La Côte d’Ivoire a également adopté sa troisième génération de Contributions déterminées au niveau national (CDN), avec un objectif clair : réduire de 33,07 % ses émissions de gaz à effet de serre d’ici 2035. Cette ambition s’inscrit dans une stratégie plus large visant la neutralité carbone à long terme, un engagement aligné sur les accords internationaux, notamment l’Accord de Paris.

Un autre levier stratégique a été activé avec l’implantation du bureau régional Afrique du Fonds vert pour le climat à Abidjan. Ce choix positionne la Côte d’Ivoire comme un acteur clé en matière de finance climatique sur le continent, facilitant l’accès à des ressources essentielles pour financer des projets écologiques.

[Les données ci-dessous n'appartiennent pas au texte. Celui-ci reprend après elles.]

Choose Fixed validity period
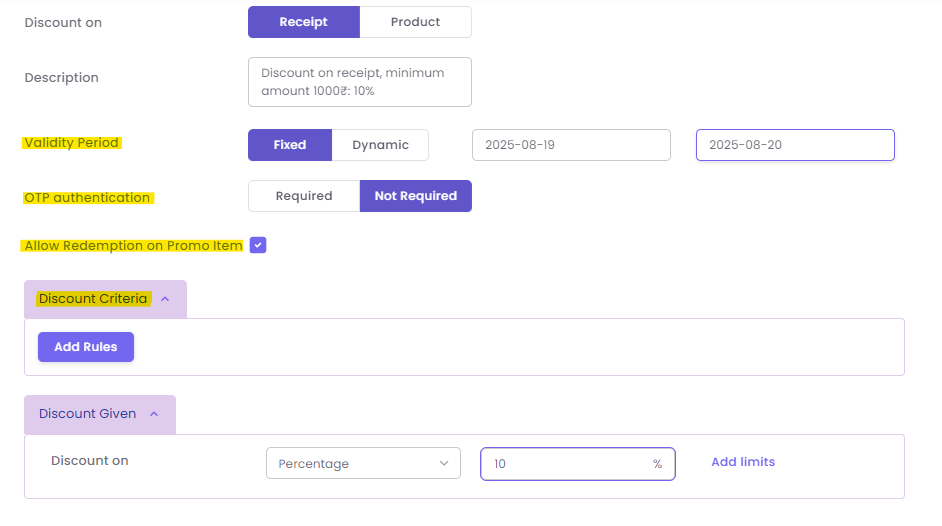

L’air, un enjeu de santé publique et d’action collective

Le thème de cette édition met l’accent sur la qualité de l’air, un défi majeur pour les villes africaines. Pour y répondre, les autorités ont déployé un réseau de capteurs dédiés à la surveillance de la pollution atmosphérique. Parallèlement, le Centre ivoirien anti-pollution (CIAPOL) renforce ses contrôles sur les installations industrielles, afin de limiter les émissions de polluants.

Cependant, le ministre a souligné que la transition écologique ne peut reposer uniquement sur l’État. Il a invité les citoyens, les collectivités locales, le secteur privé et la société civile à adopter des comportements responsables, réduisant ainsi leur empreinte environnementale. Le thème national « Soyons la solution, pas la pollution ! » résume cette mobilisation collective en faveur de la préservation des ressources naturelles et de l’amélioration du cadre de vie.

Pour les autorités, cette transition représente une opportunité économique majeure. Elle ouvre la voie à la création d’emplois verts, au renforcement de la sécurité alimentaire et au développement de secteurs innovants comme les énergies renouvelables, les transports durables et la construction écoresponsable.

Enfin, le gouvernement a lancé un appel à la vigilance citoyenne en mettant à disposition un numéro vert (1372) pour signaler les infractions environnementales. L’objectif est clair : faire de la préservation de l’environnement un pilier de la construction d’une « grande nation », où développement et durabilité riment avec progrès.